> _WHAT YOU NEED TO DO_
Nothing is needed except the lines below that run from the one with "776x433 pixels. How" through the one with "Task: Reload the current page", repeated exactly.

(Collected data entries)

★ ★ ★ ★

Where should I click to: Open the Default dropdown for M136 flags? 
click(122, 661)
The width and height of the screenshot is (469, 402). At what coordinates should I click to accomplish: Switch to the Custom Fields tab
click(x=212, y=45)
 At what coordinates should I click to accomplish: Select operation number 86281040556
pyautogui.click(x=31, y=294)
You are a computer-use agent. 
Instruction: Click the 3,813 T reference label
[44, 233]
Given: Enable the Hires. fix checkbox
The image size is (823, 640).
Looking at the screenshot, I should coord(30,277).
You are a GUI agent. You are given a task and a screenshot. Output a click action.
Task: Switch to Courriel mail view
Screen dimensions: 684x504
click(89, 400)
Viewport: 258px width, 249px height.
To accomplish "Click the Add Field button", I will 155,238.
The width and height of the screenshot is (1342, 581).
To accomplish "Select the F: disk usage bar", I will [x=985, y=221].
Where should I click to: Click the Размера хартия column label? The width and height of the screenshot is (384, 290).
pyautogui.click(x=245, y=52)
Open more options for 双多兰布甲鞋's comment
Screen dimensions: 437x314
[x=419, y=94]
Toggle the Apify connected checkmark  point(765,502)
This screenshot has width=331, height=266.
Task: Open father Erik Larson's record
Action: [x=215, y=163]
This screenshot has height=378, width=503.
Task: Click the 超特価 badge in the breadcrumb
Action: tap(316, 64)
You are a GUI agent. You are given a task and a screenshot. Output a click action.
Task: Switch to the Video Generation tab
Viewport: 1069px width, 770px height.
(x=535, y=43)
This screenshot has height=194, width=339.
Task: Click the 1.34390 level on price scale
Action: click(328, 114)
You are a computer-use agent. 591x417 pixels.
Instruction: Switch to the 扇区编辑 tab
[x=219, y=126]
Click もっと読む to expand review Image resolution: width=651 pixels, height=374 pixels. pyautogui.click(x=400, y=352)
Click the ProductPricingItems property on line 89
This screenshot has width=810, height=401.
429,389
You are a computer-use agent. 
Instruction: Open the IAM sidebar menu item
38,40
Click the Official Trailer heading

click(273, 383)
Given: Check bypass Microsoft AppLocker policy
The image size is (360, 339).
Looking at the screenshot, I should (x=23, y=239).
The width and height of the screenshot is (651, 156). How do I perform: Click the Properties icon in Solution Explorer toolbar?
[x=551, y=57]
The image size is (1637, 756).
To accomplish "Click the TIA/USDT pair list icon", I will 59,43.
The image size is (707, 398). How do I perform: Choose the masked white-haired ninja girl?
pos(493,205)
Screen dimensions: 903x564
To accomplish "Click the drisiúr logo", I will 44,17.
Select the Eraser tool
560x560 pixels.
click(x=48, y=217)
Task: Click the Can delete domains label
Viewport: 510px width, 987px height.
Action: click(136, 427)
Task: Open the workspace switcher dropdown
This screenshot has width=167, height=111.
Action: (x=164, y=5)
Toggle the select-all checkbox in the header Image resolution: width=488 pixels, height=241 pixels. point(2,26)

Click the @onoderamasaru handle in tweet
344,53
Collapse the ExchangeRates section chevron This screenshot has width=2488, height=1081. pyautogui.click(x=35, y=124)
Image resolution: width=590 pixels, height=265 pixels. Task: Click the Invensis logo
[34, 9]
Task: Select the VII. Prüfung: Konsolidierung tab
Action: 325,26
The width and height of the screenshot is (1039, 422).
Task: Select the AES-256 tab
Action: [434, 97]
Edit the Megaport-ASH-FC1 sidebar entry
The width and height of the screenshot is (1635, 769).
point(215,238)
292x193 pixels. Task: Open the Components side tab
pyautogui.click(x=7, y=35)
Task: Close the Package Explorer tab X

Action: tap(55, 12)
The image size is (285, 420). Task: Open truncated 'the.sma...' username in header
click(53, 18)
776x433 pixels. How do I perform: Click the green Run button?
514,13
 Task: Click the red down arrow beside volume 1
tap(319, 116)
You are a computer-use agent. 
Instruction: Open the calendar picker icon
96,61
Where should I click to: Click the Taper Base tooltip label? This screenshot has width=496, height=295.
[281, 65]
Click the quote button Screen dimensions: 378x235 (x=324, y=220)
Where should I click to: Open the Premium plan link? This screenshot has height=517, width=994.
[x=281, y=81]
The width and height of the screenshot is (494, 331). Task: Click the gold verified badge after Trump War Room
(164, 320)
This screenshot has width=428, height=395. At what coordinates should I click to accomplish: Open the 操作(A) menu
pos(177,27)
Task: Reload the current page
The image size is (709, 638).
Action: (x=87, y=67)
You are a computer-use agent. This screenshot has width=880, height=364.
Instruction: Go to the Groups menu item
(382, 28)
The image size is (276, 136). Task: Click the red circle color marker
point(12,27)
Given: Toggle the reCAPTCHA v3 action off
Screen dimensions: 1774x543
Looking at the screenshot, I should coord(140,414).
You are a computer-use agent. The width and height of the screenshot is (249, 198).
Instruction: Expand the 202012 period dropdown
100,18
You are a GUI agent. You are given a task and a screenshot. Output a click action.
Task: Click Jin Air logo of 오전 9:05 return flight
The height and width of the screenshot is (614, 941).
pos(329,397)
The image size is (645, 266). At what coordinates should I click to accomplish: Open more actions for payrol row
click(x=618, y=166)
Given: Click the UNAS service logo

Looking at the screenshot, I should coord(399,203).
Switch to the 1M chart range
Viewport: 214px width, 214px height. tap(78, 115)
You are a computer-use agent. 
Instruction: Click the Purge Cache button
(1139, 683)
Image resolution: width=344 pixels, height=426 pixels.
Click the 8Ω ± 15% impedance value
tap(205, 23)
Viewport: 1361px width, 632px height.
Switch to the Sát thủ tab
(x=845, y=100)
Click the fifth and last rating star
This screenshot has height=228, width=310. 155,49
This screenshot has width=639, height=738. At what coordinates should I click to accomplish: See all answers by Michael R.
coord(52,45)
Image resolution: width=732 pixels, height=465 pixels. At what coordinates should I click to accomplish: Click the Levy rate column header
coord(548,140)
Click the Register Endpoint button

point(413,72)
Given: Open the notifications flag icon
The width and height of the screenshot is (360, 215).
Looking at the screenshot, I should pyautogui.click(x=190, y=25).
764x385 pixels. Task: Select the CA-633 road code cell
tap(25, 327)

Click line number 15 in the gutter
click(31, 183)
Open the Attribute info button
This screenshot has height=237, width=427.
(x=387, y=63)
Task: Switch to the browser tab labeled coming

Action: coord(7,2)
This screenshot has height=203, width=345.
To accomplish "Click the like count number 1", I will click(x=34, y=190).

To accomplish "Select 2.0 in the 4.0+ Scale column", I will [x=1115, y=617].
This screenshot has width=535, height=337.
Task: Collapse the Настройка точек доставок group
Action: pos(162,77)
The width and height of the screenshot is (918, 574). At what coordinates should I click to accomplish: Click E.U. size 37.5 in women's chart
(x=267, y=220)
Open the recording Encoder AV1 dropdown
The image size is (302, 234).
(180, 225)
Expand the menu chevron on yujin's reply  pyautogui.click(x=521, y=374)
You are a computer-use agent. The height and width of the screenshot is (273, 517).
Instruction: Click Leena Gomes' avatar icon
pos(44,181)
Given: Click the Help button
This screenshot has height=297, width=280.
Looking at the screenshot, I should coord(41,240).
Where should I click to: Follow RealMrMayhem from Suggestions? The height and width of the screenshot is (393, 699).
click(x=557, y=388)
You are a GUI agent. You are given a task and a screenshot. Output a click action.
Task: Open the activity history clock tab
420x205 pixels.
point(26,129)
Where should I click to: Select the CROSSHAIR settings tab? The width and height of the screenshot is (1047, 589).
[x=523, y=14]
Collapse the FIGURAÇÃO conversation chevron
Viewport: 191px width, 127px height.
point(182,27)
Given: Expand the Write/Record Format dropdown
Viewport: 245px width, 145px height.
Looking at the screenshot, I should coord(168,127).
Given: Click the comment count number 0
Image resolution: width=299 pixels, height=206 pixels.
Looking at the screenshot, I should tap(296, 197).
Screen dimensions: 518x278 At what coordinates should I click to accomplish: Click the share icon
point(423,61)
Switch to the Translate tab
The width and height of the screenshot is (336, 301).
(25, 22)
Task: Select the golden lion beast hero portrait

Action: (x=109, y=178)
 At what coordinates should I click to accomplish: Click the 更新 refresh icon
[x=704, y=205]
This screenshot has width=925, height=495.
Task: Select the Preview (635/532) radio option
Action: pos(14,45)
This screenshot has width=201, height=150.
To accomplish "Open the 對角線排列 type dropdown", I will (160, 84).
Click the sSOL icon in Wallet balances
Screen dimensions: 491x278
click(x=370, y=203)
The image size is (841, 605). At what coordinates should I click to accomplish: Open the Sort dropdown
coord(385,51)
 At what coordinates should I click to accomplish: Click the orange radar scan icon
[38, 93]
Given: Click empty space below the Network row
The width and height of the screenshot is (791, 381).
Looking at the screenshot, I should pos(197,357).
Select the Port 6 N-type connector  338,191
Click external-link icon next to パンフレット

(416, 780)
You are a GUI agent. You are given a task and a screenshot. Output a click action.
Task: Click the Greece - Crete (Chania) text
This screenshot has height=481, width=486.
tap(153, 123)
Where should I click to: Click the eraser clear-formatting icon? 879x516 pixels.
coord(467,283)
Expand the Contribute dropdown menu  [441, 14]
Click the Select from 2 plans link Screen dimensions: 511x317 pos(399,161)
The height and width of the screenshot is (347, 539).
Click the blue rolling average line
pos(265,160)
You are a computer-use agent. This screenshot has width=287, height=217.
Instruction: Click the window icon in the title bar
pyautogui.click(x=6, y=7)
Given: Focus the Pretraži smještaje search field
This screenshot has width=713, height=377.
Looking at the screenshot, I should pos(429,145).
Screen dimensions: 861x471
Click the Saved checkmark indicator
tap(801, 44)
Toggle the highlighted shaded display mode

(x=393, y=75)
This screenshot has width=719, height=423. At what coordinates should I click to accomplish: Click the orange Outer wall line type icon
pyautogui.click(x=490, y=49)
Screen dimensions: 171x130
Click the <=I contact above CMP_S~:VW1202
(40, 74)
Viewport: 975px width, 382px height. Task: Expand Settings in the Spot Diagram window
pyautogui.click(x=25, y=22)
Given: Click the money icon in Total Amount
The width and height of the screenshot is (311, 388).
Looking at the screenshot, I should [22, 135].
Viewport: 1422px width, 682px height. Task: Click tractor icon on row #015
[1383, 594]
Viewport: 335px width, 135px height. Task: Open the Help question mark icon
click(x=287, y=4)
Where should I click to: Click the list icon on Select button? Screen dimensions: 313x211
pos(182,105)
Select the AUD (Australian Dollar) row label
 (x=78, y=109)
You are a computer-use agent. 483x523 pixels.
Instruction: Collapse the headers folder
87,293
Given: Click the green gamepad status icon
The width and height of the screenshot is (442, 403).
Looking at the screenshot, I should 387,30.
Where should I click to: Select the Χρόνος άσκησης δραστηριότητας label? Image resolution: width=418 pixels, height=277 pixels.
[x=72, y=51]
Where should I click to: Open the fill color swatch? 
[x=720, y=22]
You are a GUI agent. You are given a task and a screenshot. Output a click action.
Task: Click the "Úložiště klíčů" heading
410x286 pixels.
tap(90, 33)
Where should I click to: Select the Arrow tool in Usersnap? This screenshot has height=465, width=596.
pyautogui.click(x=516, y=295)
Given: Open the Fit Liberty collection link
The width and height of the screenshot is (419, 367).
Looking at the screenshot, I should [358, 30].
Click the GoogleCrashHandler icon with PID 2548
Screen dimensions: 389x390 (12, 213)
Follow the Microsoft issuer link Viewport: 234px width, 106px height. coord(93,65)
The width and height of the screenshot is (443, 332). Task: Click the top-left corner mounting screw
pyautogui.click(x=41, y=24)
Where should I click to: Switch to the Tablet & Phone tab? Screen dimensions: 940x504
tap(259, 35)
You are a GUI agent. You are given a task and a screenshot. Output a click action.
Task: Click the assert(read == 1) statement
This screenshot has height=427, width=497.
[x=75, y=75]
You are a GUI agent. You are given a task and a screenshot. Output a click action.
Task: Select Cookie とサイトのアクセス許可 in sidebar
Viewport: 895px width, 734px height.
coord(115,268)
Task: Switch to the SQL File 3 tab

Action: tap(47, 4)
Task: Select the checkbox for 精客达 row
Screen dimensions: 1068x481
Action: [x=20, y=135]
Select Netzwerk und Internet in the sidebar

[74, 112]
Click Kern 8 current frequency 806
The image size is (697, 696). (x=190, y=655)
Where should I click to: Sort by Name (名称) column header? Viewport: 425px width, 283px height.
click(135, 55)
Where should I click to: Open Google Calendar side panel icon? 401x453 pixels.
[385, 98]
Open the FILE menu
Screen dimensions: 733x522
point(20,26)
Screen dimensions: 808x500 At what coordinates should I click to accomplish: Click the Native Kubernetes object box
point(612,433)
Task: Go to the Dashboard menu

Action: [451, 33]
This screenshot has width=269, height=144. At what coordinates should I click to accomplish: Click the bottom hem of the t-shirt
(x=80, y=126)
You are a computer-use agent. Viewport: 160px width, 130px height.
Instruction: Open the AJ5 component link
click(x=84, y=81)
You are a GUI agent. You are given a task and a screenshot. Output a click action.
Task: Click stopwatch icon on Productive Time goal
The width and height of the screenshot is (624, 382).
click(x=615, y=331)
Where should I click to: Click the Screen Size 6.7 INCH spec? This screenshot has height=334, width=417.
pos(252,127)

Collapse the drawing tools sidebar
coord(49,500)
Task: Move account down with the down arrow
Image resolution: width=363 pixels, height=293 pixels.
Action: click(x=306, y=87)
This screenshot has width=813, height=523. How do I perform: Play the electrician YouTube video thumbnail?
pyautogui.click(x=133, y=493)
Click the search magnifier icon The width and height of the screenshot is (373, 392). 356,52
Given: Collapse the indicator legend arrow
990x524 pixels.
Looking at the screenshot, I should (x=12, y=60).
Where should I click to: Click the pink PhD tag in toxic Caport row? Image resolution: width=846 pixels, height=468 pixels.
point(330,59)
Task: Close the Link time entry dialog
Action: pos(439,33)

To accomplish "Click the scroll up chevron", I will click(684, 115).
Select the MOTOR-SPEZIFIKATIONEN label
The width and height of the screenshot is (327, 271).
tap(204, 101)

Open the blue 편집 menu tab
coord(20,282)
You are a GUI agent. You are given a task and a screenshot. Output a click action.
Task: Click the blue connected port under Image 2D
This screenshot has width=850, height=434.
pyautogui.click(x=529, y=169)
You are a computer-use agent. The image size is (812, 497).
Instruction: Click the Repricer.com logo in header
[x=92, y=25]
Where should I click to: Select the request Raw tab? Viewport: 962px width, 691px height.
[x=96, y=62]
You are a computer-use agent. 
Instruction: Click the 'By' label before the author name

★ ★ ★ ★

> _ANSWER TO THIS TASK_
776x433 pixels. How do I perform: Click the green Run button?
514,13
 Task: Click the red down arrow beside volume 1
tap(319, 116)
You are a computer-use agent. 
Instruction: Open the calendar picker icon
96,61
Where should I click to: Click the Taper Base tooltip label? This screenshot has width=496, height=295.
[281, 65]
Click the quote button Screen dimensions: 378x235 (x=324, y=220)
Where should I click to: Open the Premium plan link? This screenshot has height=517, width=994.
[x=281, y=81]
The width and height of the screenshot is (494, 331). Task: Click the gold verified badge after Trump War Room
(164, 320)
This screenshot has width=428, height=395. At what coordinates should I click to accomplish: Open the 操作(A) menu
pos(177,27)
Task: Reload the current page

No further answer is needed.